父の愛
「そうと決まれば、ウィリアムの指南役もノエルに頼んでいいな」
「はい、リヴィエ大尉よろしくお願いします」
「ノエルでいい。指南といっても、俺は師匠としてではなく同じ精霊使いの仲間として、君の成長に手を貸したいと思っている。近いうちにほかの仲間と会う手筈を整えてまたここに訪ねよう。そこで訓練についても話す」
「よろしく頼むよ、大尉」
「勿論です大佐。ウィリアムはもう俺たちの仲間ですから」
そういうとノエルとライアット、ついでにハイナーも帰ってしまった。長居すると怪しまれる可能性があるからだ。
今日は疲れただろうと、ローランドも帰った。
見送りにランスロットも行ってしまったので、今この部屋には俺と父様しかいない。みんなの見送りを終わらせて、父様と俺はそれぞれソファーに座り直した。
「ウィル、本当に無理はしていない?」
父様はソファーの隣に座る俺の頭を撫でて、少し心配そうに訪ねてくる。
こうやって外では誰にも見せないような優しい顔で、本気で心配してくれる父様の気持ちが嬉しい。

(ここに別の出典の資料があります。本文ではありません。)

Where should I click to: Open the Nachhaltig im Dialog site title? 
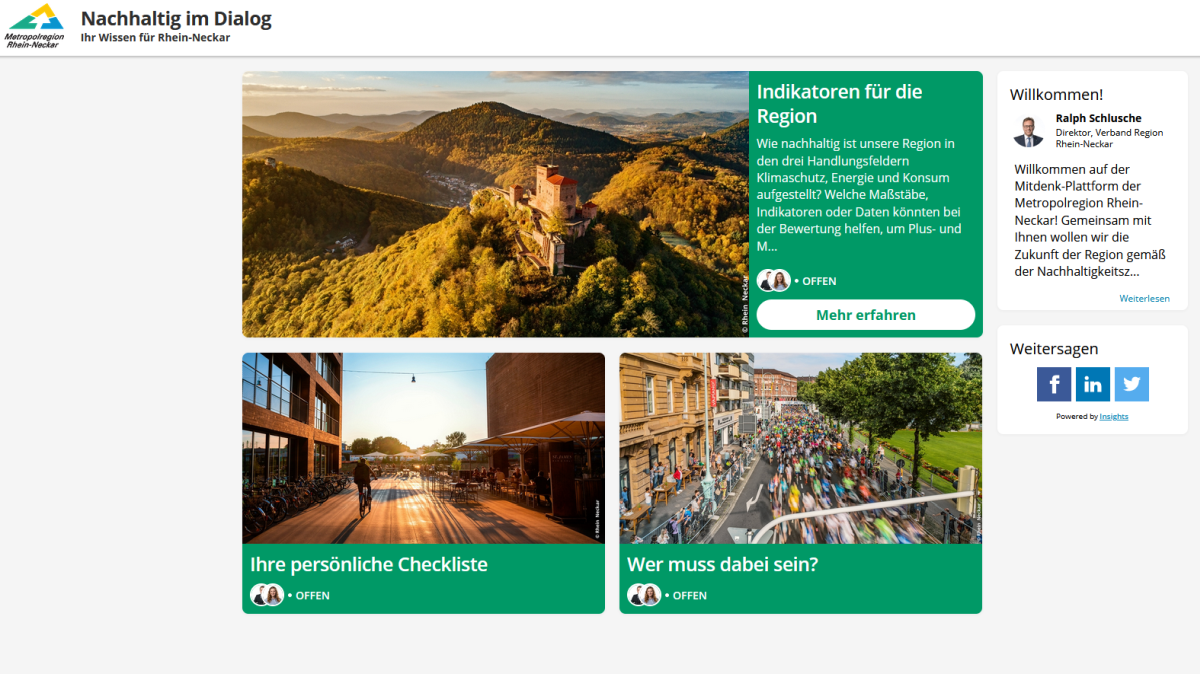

「……僕は早く父様やルーと一緒に住みたいです。ユリエルとマリウスとも早く会いたいし、ランスロットとアルバート、ワイアットさんにも……僕が強くなることで、それが早く叶うなら自分のできることを精一杯やりたいんです。だから、無理じゃないんです。俺がやりたいんです」
「……そうか…なんだかウィルが大人になっちゃったみたいでちょっと寂しいな…でも忘れないで、ウィルはいつまでも私の愛しい息子だよ。いつでも私に甘えていいんだ」
「…はい、父様…」
俺は泣きそうになって、自ら父様の首に腕をまわして抱きついた。
父様は少し驚いたように息をのんだあと、力強く抱きしめ返してくれた。
絶対に強くなる。みんなを守れるくらい、自分を守れるくらい強くなる。